I think the key is that you choose models wisely. I said at the beginning that if you want to develop a therapy for humans, running studies in mice, especially when targeting the skin or the lungs, can be quite misleading. I think the more realistic the model you use is, the better your outcome will eventually be and the bigger the impact will be.
What was the motivation behind your research and why in particular did you focus on skin diseases?
I started working on skin during my PhD. Skin fascinates me and to some people, it might seem boring, but it basically ensures our survival. We wouldn’t be able to survive without it and it connects us to our environment.
The other part of it is simply because the skin is what everybody sees the minute they meet you. It defines our appearance. So when patients are suffering from a skin disease, it can be highly stigmatizing. These people are suffering not just symptomatically, but also societally. Many experience high rates of depression. It’s heartbreaking, especially if you have children suffering and are lonely at places like school or daycare because they are stigmatized due to their appearance.
I truly believe that the technology that we have and the approach that we are pursuing can be a real game changer for those patients because they are currently underserved.
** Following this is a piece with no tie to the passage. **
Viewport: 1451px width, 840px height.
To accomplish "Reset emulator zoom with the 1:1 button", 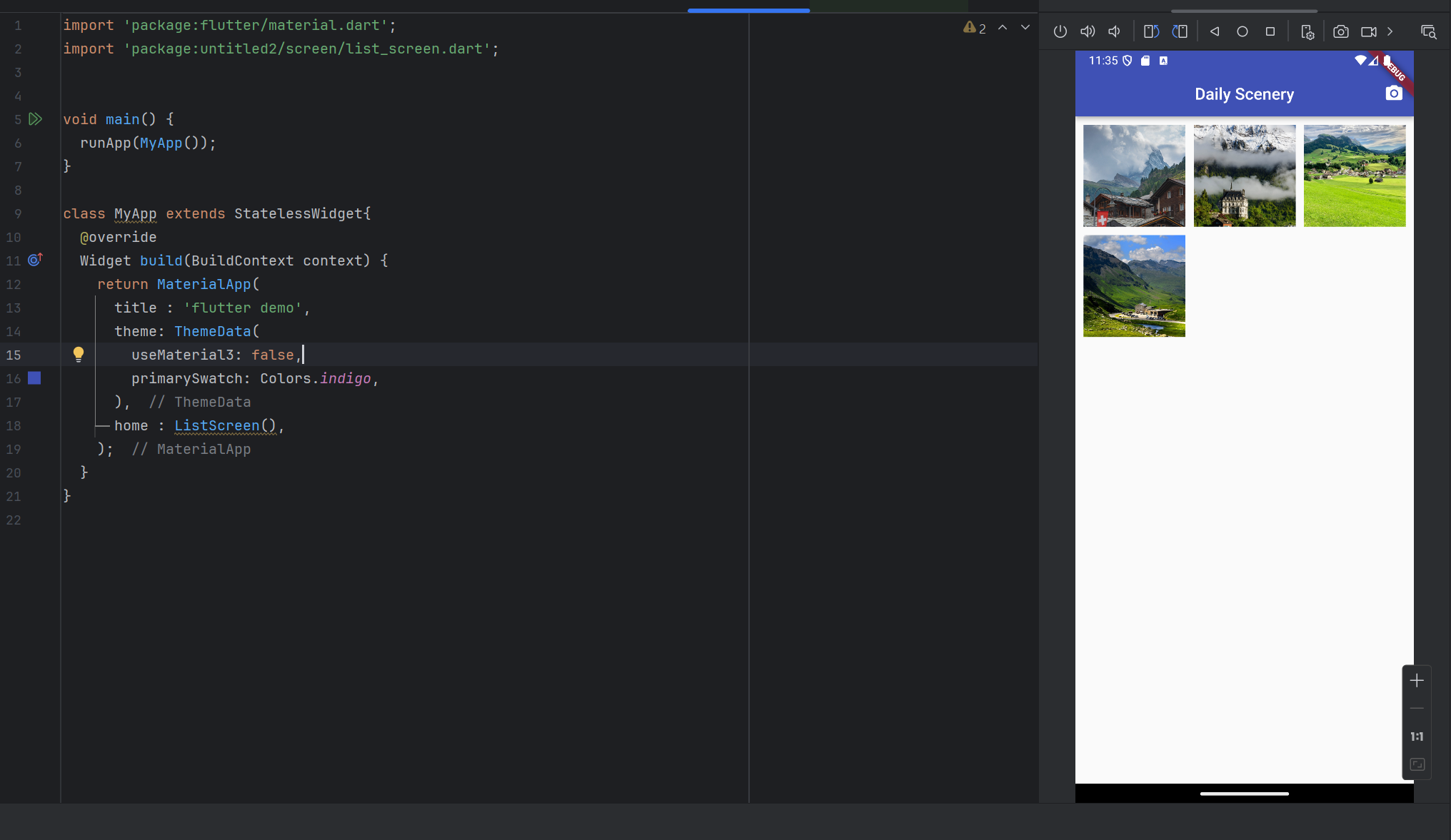I will [x=1417, y=737].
I also get so much motivation from talking with patients. They’re excited about the research that we’re doing and they’re eager to help, especially when it comes to providing some cells from their skin in order to run tests. They are very interested and knowledgeable, so I get a lot of drive from our conversations.
What are the next steps for this research?
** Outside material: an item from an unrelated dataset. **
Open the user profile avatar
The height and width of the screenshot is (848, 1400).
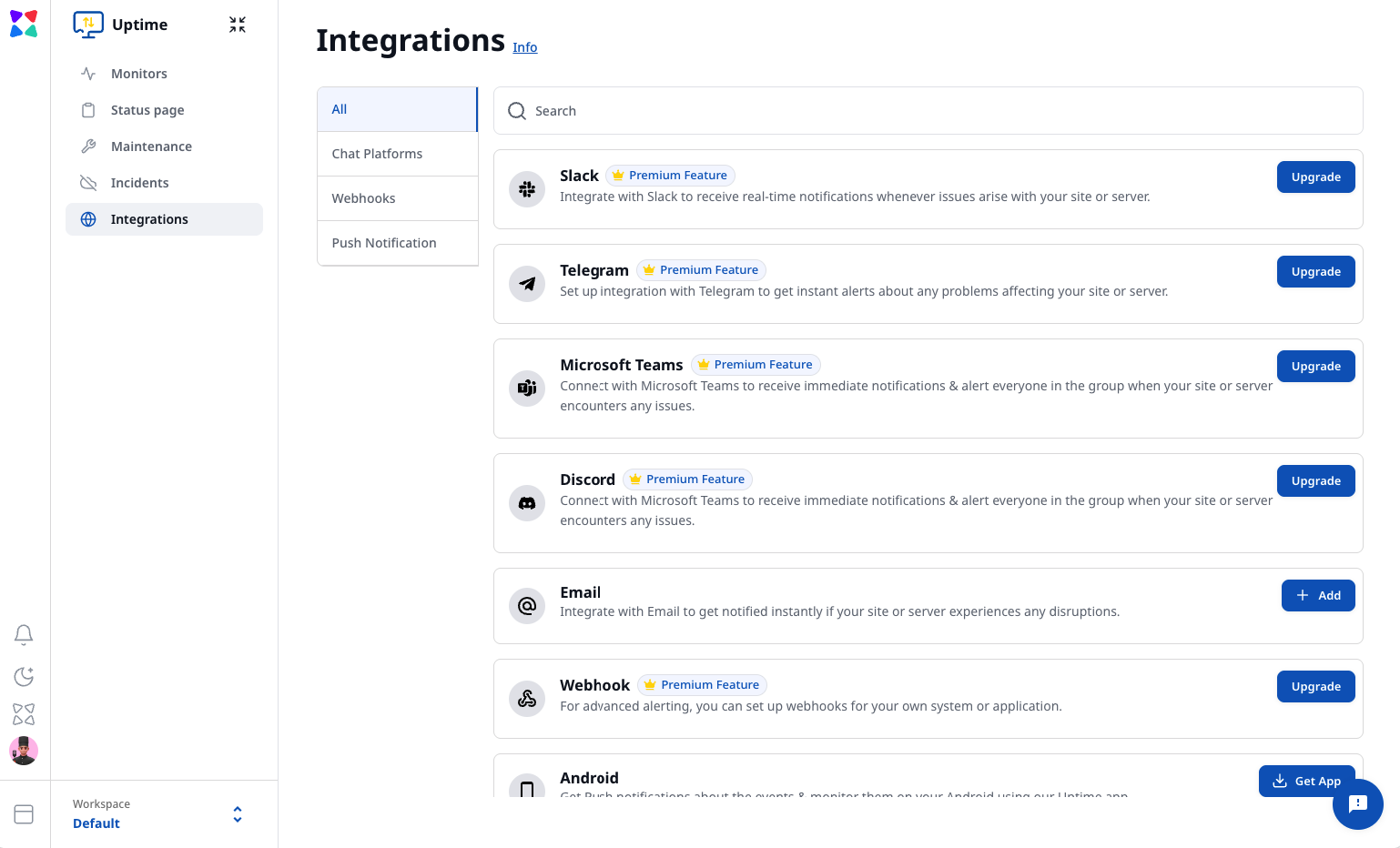coord(24,751)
We have already started engaging with regulatory authorities and we plan to get into phase I clinical trials within the next three to four years. We are also in the process of spinning off a company based on those results to develop this further. Most of all, we are focused on generating all the data that is critical for us to be able to enter clinical trials.
This research is funded by the Canadian Institute of Health Research, the Faculty of Pharmaceutical Sciences at the University of British Columbia, the Nanomedicines Innovation Network, the Johanna-Quandt Foundation and the LEO Foundation.